Thursday, August 10, 2017

"Corn, Soy, Wheat Prices Plunge on Buoyant US Crop Supply Hopes"

We will definitely be visiting NVIDIA but first:

Symbol Last Chg
Corn 371-0s-15-2
Soybeans 940-2s-33-0
Wheat 440-4s-19-0

From Agrimoney:

Corn, soy, wheat prices plunge on buoyant US crop supply hopes
Corn, soybean and wheat futures tumbled after US officials, in a much-anticipated briefing, pegged domestic supplies of all three crops above market expectations – with world wheat supplies supported too by a huge upgrade to Russia's harvest.

Corn futures for December tumbled 4.1% to $3.70 ½ a bushel in late deals in Chicago – their lowest level in 10 months.

Soybean futures for November stood down 3.4% at $9.39 ¾ a bushel, their weakest since late June.

Winter wheat futures for September slumped 3.8% to $4.42 ¾ a bushel in Chicago, setting a two month low.

On the Minneapolis exchange - which trades the spring wheat which has been particularly closely watched by investors thanks to dryness in major growing regions in the US and Canada – best-traded December futures stood down 3.4% at $7.20 ½ a bushel.

The declines followed crop estimates in the US Department of Agriculture's monthly Wasde report on world crop supplies and demand which reversed ideas of a drop in world soybean supplies in 2017-18, and lifted expectations for the rise in wheat inventories.

In corn, the estimate for US stocks at the close of 2017-18 was reduced, but by far less than investors had expected.

▶ Task statement: Reproduce word for word the stretch of the article on the crop price plunge from "Corn futures for" through "two month low.".

▶ Provided information:
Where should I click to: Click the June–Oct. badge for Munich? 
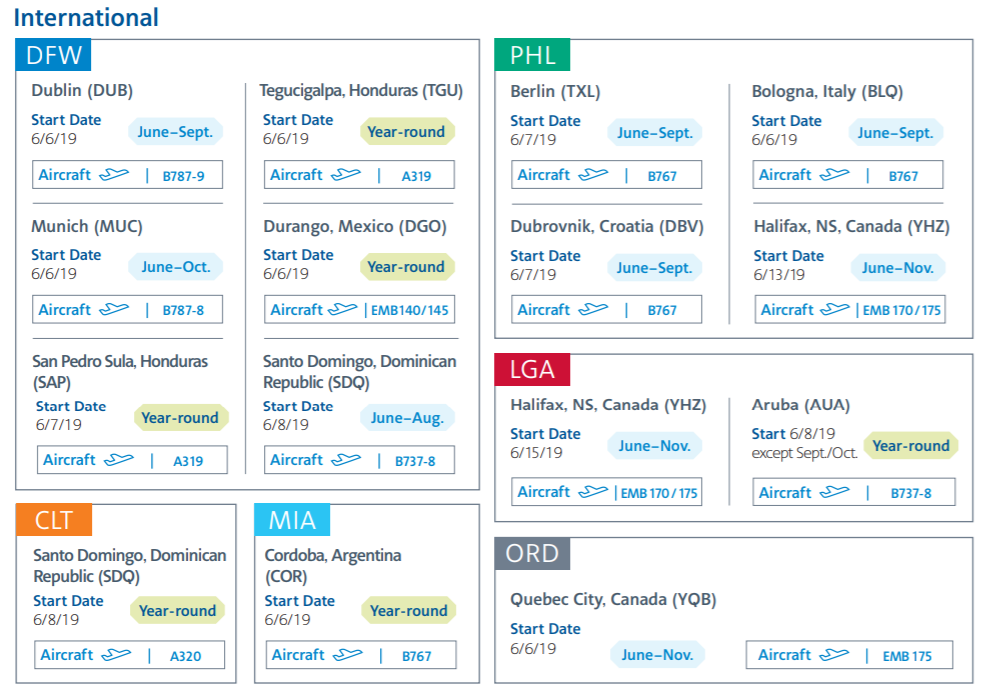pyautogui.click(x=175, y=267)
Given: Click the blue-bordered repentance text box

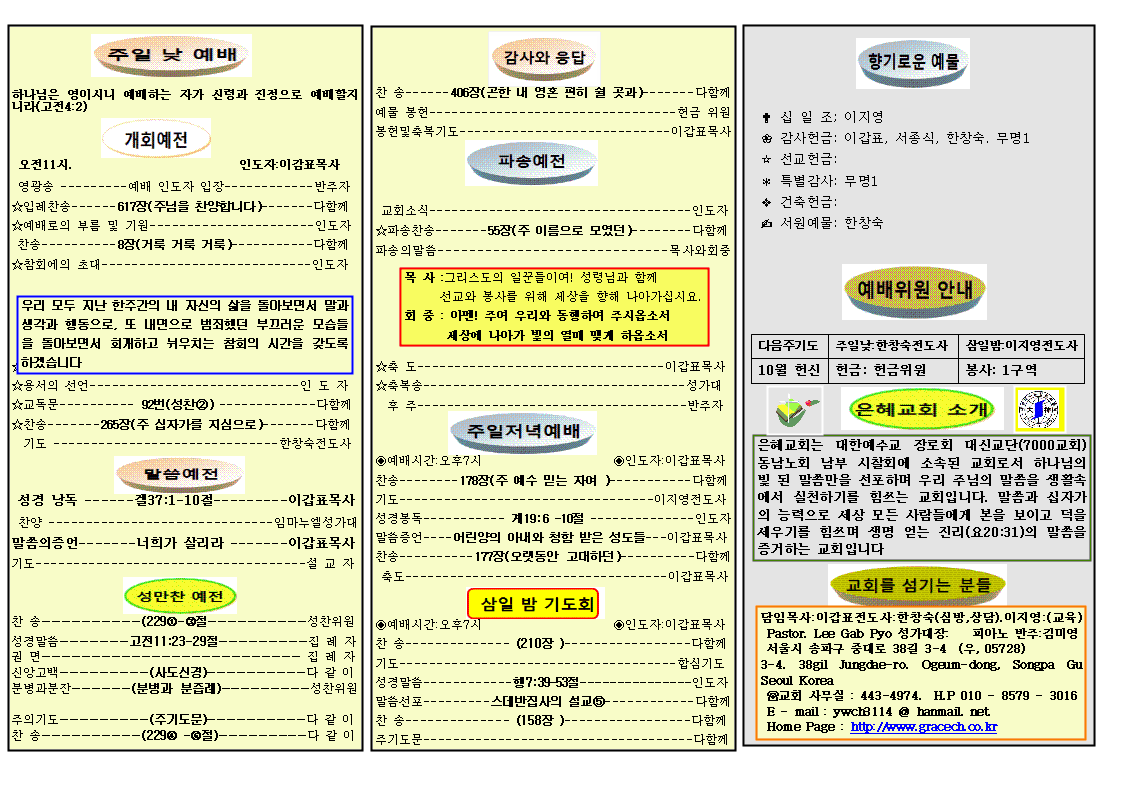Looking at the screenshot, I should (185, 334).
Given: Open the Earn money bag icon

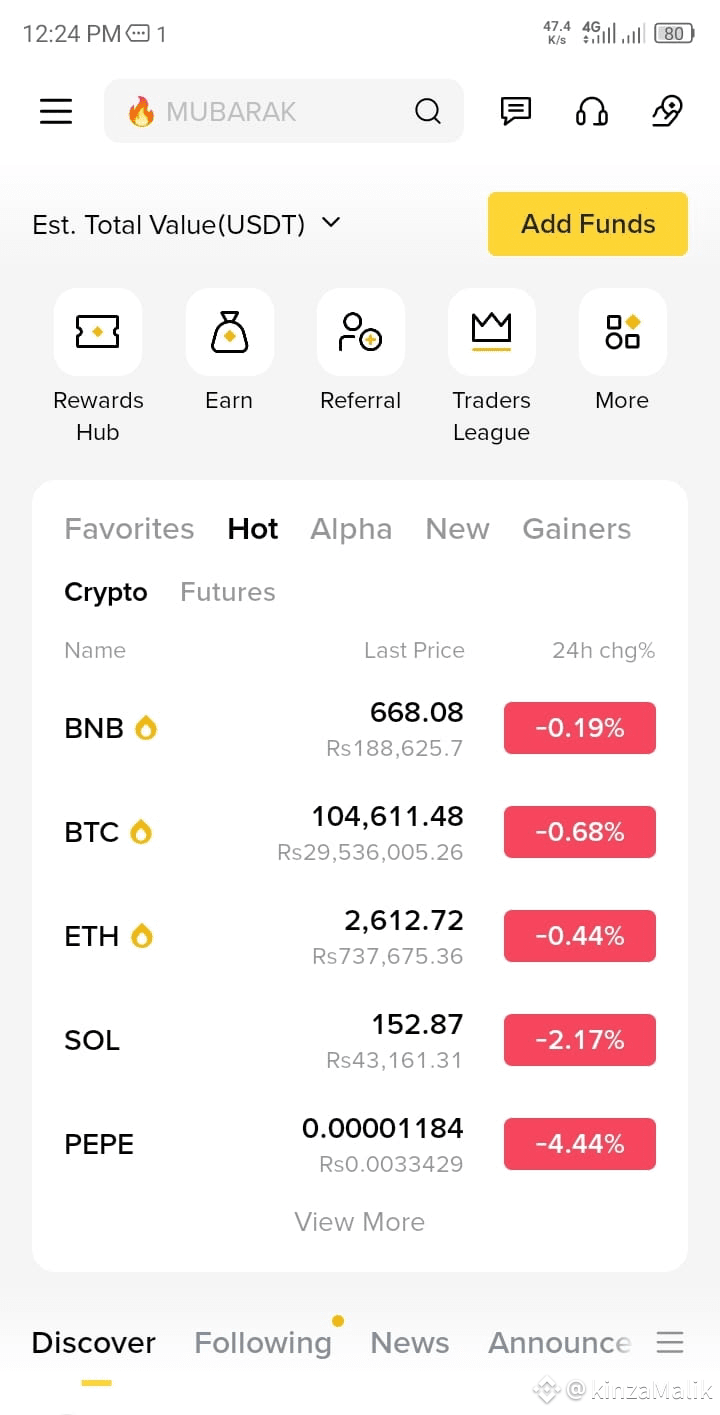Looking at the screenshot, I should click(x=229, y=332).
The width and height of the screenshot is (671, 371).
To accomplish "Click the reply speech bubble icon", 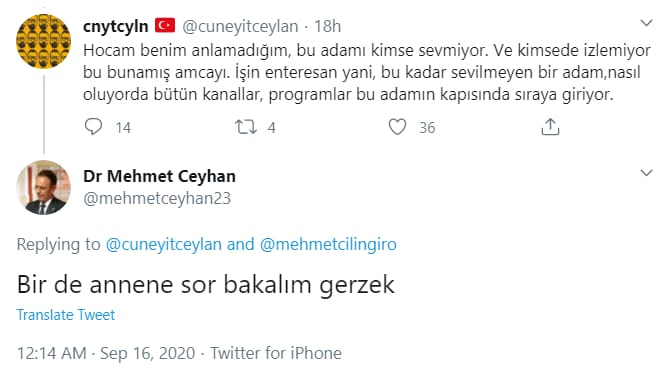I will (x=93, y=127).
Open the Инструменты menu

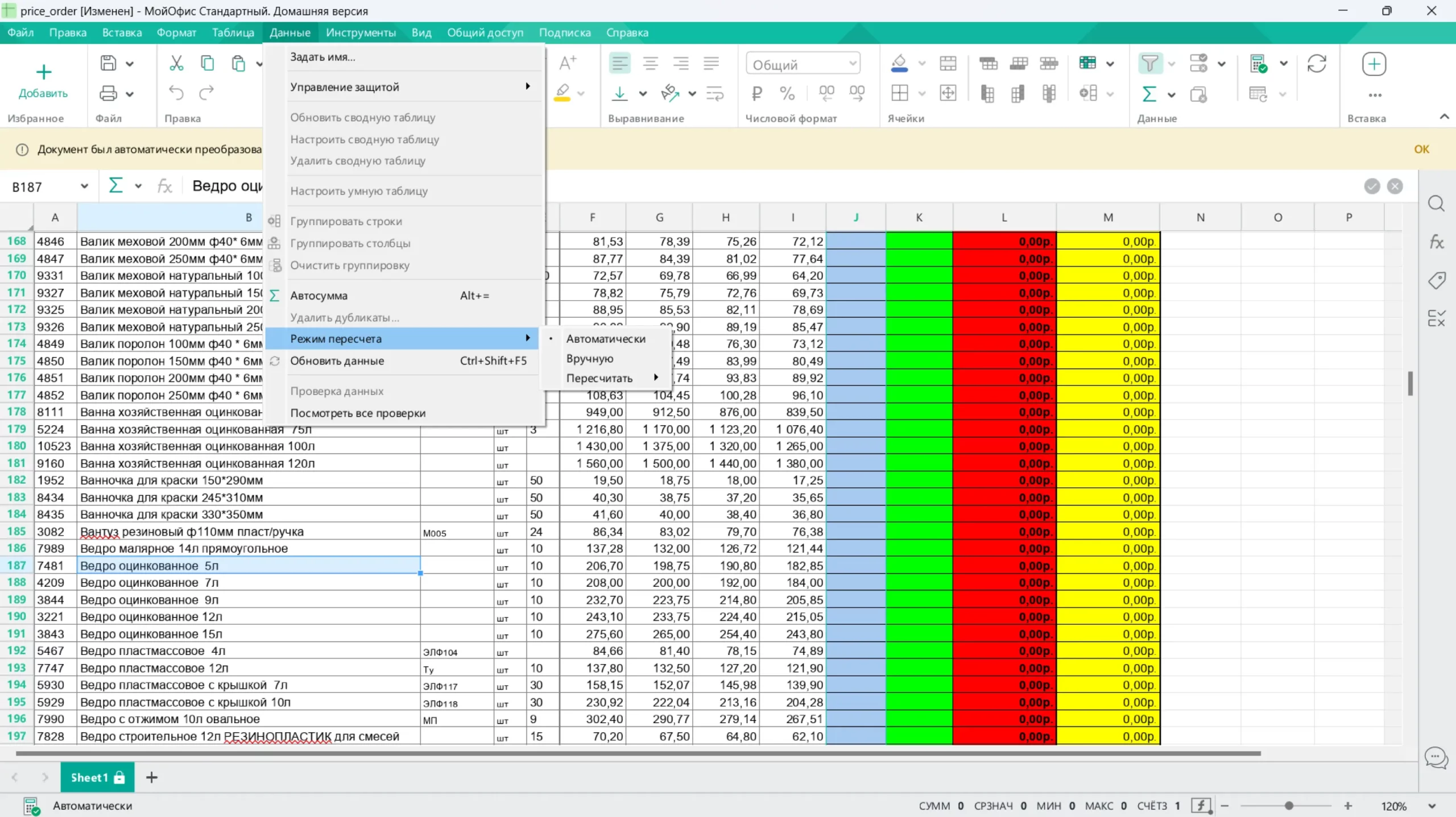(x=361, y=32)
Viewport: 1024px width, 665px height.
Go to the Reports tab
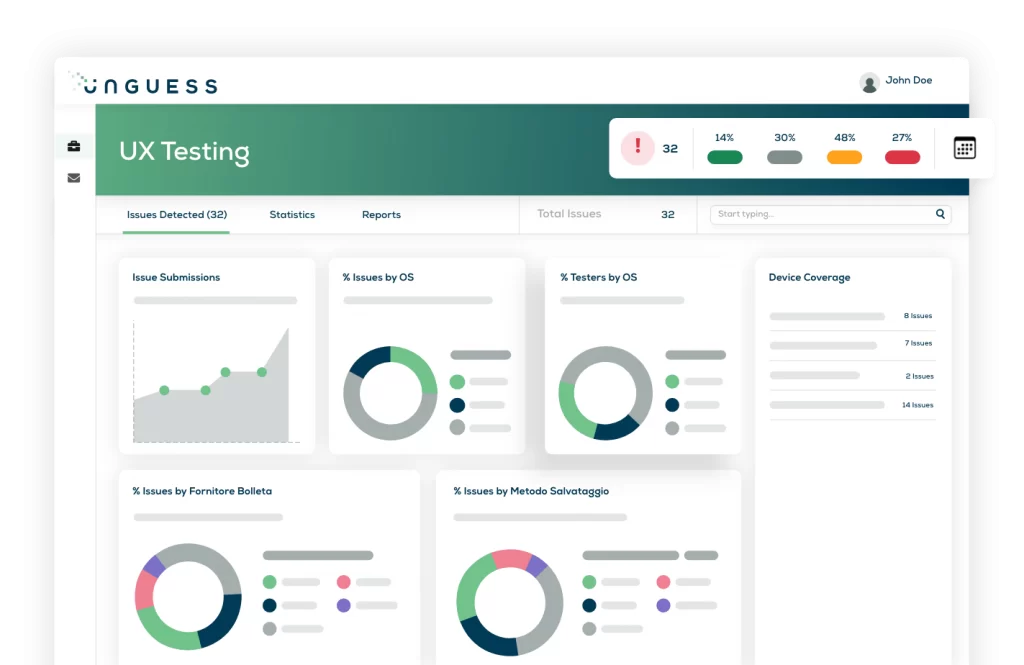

▶ Result below:
Corn futures for December tumbled 4.1% to $3.70 ½ a bushel in late deals in Chicago – their lowest level in 10 months.

Soybean futures for November stood down 3.4% at $9.39 ¾ a bushel, their weakest since late June.

Winter wheat futures for September slumped 3.8% to $4.42 ¾ a bushel in Chicago, setting a two month low.